Beberapa tahun ke belakang saya sering merasa ngeri saat membaca komentar atau postingan di sosial media yang sering kali bernada menghujat. Hingga timbul pertanyaan, di mana sikap empati mereka? Apakah memang sudah hilang?
Bahkan, di penghujung tahun 2018 kemarin, saat ada pemberitaan yang terkait dengan korban meninggalnya Tsunami di Banten, masih saja ada komentar bernada negatif yang dilayangkan untuk korban. Belum lagi dengan body shaming yang kerap dituliskan di kolom komentar akun sosial media.
Kenapa dewasa ini jari-jari mudah untuk menuliskan hujatan? Bukankah apa yang ditulis bisa menggambarkan isi kepala? Kondisi ini seakan memperlihatkan hilangnya sikap empati.
Sebagai orangtua, kondisi seperti ini membuat saya khawatir. Takut, jika anak saya tumbuh tanpa sikap empati. Takut, jika ke depannya anak saya memiliki perilaku yang serupa. Mudah melayangkan hujatan, meskipun hanya lewat sosial media. Apalagi jika mengingat anak-anak tumbuh di era digital.
Beberapa waktu lalu, saya membaca penjelasan Devi Sani, M.Psi, seorang psikolog anak yang mendirikan Rainbowcastle terkait dengan hal ini.
Sebagai psikolog anak sekaligus orangtua, ia merasa ikut bertanggung jawab mencari cara mencegah anak-anak tumbuh jadi netizen yang mudah memuliskan kalimat negatif. Dengan demikian anak bisa tumbuh dengan sikap empati yang baik.
Seperti yang Devi katakan bahwa orangtua memiliki peran besar agar anak bisa tumbuh menjadi netizen yang baik dan sopan. Dengan sikap empati yang dimiliki, anak bisa memposisikan dirinya lebih dulu menjadi orang lain sehingga bisa berpikir ulang atas apa yang ingin ia sampaikan.
Berikut 3 cara yang bisa dilakukan untuk mencegah anak menjadi netizen yang kerap menghujat seperti yang saya kutip dari akun sosial media
Melatih anak memiliki sikap empati #1: Menjadi role model
Berikan anak role model terbaik dalam berinteraksi di dunia nyata.

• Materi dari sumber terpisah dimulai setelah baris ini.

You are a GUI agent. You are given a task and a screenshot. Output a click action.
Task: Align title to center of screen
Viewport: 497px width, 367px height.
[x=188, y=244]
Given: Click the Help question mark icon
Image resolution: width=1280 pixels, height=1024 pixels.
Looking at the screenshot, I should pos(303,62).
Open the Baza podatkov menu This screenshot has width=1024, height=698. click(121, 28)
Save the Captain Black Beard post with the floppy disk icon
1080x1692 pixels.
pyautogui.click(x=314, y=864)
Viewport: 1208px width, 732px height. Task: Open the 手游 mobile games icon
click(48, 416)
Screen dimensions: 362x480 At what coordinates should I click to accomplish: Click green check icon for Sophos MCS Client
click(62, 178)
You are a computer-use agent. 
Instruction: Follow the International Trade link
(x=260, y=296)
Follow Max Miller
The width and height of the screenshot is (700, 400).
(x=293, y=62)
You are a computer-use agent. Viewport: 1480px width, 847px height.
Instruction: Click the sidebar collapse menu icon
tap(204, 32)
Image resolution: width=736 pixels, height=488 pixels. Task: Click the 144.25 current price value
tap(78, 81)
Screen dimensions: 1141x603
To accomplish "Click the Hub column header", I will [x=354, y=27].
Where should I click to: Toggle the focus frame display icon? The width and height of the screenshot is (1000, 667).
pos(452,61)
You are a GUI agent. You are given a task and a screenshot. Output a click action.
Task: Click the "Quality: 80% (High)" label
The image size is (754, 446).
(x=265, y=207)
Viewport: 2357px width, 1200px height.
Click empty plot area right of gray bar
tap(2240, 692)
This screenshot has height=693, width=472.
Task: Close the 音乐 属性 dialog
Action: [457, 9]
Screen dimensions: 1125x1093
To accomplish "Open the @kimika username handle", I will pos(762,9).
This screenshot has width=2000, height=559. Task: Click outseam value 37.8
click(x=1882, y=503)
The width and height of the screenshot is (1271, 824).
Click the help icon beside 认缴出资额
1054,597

Terdengar umum, tapi tanggung jawab orangtua-lah untuk memilih lingkungan terbaik untuk anaknya.
Melatih anak memiliki sikap empati #2: Membuat anak merasa aman
Kedua dan yang paling akar dan bisa dilakukan sejak calon netizen masih bayi adalah memupuk kelekatan yang aman.
Pastikan di dua tahun pertama, bayi merasa bahwa ia hidup di dunia yang peduli akan kebutuhannya dan “meladeni” tangisannya dengan memberi ketenangan. Bukan dunia yang “cuek” pada tangisannya. Ini adalah langkah awal membangun attachment yang aman dengan bayi.
Melatih anak memiliki sikap empati #3: Menempatkan diri pada posisi orang lain
Penutup, sesungguhnya kami merasa kasihan pada para netizen penghujat ini. Ada beberapa kemungkinan alasan mengapa mereka begitu.
Pertama yang mereka lakukan sebenarnya “a cry for help”. “Lihat aku nih, aku nyinyirin dia”. Mereka jadi senang jika ada yang memerhatikan meskipun perhatiannya dalam hal negatif.
Kedua, komen negatif ini bisa jadi kompensasi. Karena di dunia nyata mereka tidak pernah punya kesempatan mengutarakan amarah mereka, atau tidak ada yang peduli dengan perasaan marah mereka, jadinya mereka melampiaskan amarah mereka di dunia maya dengan cara yang negatif.
Ketiga, mereka bisa jadi memiliki masa kecil yang menyakitkan. Meskipun semua kita sebenarnya punya luka masa kecil tapi perlahan akan “sembuh” jika ada empati yang diberikan orang lain pada kita.
Empati adalah menempatkan diri pada posisi orang lain tanpa ikut terlalu “drama”. Disitulah awal kita akan merasa berhak menyakiti orang lain dan berhak TIDAK berempati dengan orang lain karena berpikir “Toh tidak ada yang berempati padaku, ngapain aku harus berempati pada orang lain?”.
Dengan 3 langkah yang telah dipaparkan psikolog Devi Sani, semoga kita semua bisa sama-sama belajar menumbuhkan sikap empati agar anak bisa menjadi netizen yang baik.